Hacker News new | ask | show | jobs
by j_baker 5341 days ago
I'm calling troll.

Having a serious discussion about NoSQL databases begs the exact same question as having a serious discussion about cancer: what kind would you like to have a serious discussion about?

I think the most important lesson we can learn from NoSQL in general is that the idea of a one-size-fits-all database is becoming dated. NoSQL databases certainly don't solve the problems the author points out, and they probably never will. In fact that's the point. By not solving one set of problems, you allow yourself to solve another set of problems.

How about we use databases to solve the problems they were meant to solve, rather than basing our choices on whatever the popular opinion is at the moment.

1 comments

"I think the most important lesson we can learn from NoSQL in general is that the idea of a one-size-fits-all database is becoming dated."

For programming languages, using the "right tool for the job" has little downside. Perhaps the developers need to learn an extra language, or perhaps there is some communication overhead between them. But unless the components are tightly-coupled, there's not much of a loss.

In contrast, the value of the whole data is greater than the sum of the parts. If you have a website selling products and an inventory management system and an automatic price-setting tool, it's hard to use a different DBMS for each one.

Even for data sets that seem unrelated at first, there may be a lot of value in the small connections between them. This is becoming increasingly apparent and companies are trying very hard to see these connections. Being in separate systems just makes that more difficult.

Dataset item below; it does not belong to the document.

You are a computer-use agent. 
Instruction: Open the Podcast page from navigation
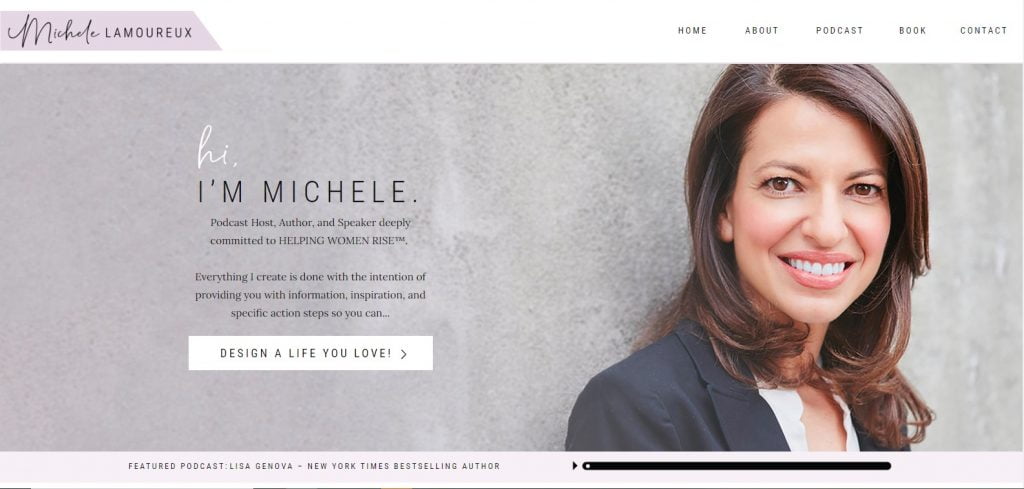839,31
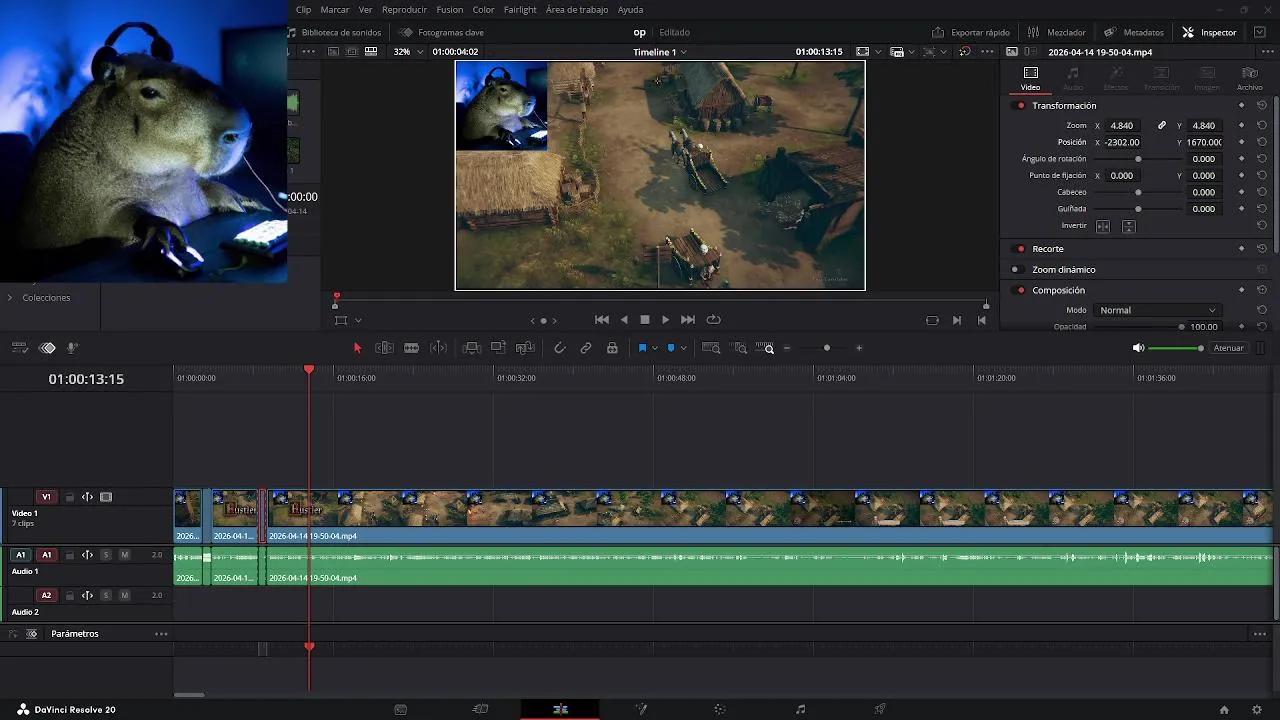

So, there are good reasons to use multiple database systems, but there is also a much higher cost. Saying "use the right tool for the job" doesn't give any guidance about when it's worth the cost and when it's not.

I think you're mixing concerns a bit. For data warehousing purposes, I agree that it's absolutely preferable to have all the data in one place (like hadoop/HDFS).

For production OLTP stuff, I'd argue that it's a bad idea to do the kind of processing you're talking about in the database unless you can avoid it. Beyond the performance implications, you'll likely have to alter your schema in unnatural ways that you wouldn't otherwise.

Now, I absolutely agree that you need to do a cost/benefit analysis and that there are costs associated with having multiple databases. But I don't think those costs are as high as they would appear on first intuition.

I think you can run into problems in OLTP, as well. To stick with the example, you have three systems: sales from the website, price-setting tool, and inventory system.

Should the sale happen at all? Not if the inventory is depleted. Sure, you can put it on back-order, but then you have an unhappy customer.

At what price should the sale happen? It would be nice if you could automatically raise prices when the inventory drops below 10 units (which may indicate a demand spike or a supply interruption), for example. If you don't raise prices soon enough, you're more likely to run into a depleted inventory, again making the customer unhappy.

And what if you encounter an error moving data between systems? The customer thinks the sale happened, but it wasn't (or couldn't be) loaded into the inventory system for some reason. The customer will call a week later asking why it still isn't shipped, the service rep will be clueless trying to trace between the systems, and ultimately the customer will be unhappy.

(Just to be clear: properly integrated data management may still be done with multiple systems. But it's harder.)